(Beginning of RECORDS)

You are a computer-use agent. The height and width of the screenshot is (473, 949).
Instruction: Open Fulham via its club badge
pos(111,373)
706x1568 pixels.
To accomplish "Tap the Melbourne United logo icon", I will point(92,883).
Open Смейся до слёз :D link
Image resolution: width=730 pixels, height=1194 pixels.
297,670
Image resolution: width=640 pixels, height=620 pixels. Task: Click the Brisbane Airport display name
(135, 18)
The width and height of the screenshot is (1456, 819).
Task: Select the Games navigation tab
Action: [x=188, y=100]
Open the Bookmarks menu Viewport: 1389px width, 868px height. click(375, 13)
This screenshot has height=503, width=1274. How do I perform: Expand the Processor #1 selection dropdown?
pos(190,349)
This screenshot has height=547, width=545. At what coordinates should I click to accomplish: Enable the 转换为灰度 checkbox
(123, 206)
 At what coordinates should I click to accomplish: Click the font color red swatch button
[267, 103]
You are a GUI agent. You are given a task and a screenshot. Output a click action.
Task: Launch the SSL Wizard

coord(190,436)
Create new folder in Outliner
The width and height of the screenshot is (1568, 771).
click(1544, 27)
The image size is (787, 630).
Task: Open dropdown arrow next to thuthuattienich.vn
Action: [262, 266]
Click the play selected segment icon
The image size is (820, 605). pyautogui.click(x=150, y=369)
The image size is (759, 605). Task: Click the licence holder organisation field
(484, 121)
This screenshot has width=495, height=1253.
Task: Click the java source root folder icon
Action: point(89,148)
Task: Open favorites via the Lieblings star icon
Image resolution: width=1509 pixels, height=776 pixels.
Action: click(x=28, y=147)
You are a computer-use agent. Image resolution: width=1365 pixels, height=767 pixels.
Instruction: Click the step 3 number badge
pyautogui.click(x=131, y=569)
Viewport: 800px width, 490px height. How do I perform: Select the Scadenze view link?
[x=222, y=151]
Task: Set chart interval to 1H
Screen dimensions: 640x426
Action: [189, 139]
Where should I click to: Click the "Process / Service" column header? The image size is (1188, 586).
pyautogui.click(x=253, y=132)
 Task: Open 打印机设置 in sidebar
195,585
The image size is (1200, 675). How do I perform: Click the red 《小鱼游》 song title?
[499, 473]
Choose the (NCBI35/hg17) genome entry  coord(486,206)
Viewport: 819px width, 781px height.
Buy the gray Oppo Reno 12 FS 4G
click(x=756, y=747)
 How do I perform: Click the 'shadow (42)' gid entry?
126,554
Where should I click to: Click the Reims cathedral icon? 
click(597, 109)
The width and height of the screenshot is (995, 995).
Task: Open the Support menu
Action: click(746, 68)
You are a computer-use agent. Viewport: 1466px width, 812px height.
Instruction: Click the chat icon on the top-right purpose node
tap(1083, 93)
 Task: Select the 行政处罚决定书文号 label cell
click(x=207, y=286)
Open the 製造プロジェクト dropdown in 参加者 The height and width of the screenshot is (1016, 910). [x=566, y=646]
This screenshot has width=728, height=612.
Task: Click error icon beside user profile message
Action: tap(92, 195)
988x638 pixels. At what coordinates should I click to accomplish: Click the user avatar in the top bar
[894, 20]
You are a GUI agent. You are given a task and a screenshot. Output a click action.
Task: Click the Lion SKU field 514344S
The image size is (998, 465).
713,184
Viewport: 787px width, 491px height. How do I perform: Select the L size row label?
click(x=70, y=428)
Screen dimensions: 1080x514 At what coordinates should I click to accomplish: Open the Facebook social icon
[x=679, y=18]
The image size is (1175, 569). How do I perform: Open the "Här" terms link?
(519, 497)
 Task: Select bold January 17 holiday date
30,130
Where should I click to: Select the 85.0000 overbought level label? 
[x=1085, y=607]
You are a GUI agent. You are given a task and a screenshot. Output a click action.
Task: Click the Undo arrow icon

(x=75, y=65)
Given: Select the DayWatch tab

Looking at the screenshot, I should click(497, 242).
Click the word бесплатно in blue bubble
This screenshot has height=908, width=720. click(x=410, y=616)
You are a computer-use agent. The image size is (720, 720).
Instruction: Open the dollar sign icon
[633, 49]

(End of RECORDS)

* [HOW TO COMPLETE THIS TASK] The result is a copy of every line above where the word "agent" shows up.

* [WRITTEN ANSWER]
You are a computer-use agent. The height and width of the screenshot is (473, 949).
You are a GUI agent. You are given a task and a screenshot. Output a click action.
You are a computer-use agent. Image resolution: width=1365 pixels, height=767 pixels.
You are a computer-use agent. Viewport: 1466px width, 812px height.
You are a GUI agent. You are given a task and a screenshot. Output a click action.
You are a GUI agent. You are given a task and a screenshot. Output a click action.
You are a computer-use agent. The image size is (720, 720).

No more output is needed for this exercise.